**WHAT YOU WILL DO**
Please sum up the post below on a simple thermistor sensor in two sentences.

**SOURCE PASSAGE**

Constant current/power/anything implies active circuitry which fails to meet my simplicity requirement.
I can't seem to get it across that I have lots of complex ways to do the job. I'm looking for something simple and elegant. Hot glue and duct tape are my tools of choice. If I have to make a circuit board and a box to put it in, I'll just scrap the whole thing and use a commercial manometer.
I'm more interested in the clever design than in the result.
The tiny thermistors I have are negative temperature coefficient which leads to thermal runaway if you don't have something limiting the current.
My initial thought was to use PTC thermistors aka self heated incandescent light bulbs with the glass busted off, but moisture and dirt would make that a short lived sensor.

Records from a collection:
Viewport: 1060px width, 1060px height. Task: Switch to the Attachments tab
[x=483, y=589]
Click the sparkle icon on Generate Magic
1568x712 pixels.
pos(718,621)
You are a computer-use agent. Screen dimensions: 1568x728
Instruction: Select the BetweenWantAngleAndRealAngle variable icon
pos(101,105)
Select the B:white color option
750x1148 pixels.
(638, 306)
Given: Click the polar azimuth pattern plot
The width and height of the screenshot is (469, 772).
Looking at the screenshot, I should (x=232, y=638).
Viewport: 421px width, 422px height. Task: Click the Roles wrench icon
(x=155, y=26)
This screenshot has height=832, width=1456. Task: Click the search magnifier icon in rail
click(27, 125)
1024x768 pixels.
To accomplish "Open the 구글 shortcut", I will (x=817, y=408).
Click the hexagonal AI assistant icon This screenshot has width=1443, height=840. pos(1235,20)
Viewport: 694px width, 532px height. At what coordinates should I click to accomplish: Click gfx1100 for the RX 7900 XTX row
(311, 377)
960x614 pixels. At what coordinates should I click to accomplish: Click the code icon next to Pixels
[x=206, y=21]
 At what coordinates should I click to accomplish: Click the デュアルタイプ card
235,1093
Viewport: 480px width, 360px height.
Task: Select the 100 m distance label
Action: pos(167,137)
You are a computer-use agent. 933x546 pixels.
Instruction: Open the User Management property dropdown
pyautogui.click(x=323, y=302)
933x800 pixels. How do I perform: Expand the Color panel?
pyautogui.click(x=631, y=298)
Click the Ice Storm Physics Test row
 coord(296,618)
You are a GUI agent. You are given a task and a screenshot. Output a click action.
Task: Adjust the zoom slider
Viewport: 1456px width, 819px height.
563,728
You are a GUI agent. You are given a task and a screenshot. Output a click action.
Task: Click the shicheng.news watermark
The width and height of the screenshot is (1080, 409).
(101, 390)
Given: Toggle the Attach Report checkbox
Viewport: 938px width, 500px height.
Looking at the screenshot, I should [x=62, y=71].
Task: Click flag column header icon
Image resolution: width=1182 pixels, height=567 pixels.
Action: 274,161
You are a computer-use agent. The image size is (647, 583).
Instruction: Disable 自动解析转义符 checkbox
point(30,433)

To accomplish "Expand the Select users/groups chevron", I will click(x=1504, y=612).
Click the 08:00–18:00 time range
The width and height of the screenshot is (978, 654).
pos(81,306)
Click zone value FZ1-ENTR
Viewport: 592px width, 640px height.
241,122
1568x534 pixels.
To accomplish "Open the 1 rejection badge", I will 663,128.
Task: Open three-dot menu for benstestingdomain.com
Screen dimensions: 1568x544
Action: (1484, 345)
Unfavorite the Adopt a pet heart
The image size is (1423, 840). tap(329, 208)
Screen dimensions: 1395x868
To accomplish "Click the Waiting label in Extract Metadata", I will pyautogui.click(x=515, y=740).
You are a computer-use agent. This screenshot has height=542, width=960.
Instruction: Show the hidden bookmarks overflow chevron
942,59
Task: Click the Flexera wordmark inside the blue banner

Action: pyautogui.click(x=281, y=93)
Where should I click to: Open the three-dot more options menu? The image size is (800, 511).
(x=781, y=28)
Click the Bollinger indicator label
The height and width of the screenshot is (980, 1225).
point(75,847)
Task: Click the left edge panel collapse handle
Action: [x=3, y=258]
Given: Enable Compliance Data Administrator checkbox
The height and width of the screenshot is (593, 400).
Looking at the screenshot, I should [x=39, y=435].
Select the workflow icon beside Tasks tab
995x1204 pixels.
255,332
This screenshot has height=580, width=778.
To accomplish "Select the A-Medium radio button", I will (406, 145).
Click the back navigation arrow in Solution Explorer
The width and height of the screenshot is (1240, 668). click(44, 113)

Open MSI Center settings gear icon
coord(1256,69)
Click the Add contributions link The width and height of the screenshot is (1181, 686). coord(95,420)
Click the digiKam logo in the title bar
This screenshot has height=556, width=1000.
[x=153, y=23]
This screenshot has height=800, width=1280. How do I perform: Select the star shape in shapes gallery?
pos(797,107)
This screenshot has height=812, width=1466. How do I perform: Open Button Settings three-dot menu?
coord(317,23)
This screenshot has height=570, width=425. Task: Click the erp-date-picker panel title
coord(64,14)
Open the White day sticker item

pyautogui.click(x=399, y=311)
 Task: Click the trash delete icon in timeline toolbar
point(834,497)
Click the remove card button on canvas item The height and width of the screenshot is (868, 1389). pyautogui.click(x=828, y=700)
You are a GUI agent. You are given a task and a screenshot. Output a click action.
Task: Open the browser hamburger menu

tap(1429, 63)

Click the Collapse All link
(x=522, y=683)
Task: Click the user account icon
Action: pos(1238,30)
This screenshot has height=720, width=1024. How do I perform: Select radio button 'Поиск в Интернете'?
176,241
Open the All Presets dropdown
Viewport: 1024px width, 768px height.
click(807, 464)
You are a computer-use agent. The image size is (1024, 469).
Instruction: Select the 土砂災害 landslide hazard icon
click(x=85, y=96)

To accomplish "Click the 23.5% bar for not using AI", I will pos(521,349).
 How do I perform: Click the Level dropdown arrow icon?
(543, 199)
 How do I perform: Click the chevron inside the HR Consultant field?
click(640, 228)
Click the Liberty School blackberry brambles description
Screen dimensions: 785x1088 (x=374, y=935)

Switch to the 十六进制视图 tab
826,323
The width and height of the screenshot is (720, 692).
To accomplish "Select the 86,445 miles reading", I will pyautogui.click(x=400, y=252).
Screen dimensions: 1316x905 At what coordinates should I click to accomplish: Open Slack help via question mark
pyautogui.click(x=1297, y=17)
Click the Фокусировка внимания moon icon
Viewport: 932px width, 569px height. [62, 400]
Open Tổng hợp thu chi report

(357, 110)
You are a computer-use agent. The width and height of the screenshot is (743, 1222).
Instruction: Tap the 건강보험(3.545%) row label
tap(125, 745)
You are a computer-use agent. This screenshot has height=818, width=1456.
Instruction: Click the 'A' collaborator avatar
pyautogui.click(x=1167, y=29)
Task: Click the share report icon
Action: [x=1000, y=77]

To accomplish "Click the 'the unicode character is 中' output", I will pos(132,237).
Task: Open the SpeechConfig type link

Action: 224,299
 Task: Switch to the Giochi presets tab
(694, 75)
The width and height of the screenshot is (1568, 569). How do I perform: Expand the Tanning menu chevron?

**SOLUTION TO THIS TASK**
The writer wants a simple, elegant design made with hot glue and duct tape instead of active circuitry such as a constant current source, and would sooner use a commercial manometer than build a circuit board and box. The writer's tiny negative temperature coefficient thermistors risk thermal runaway without current limiting, and PTC thermistors made from incandescent bulbs with the glass broken off would not last long because of moisture and dirt.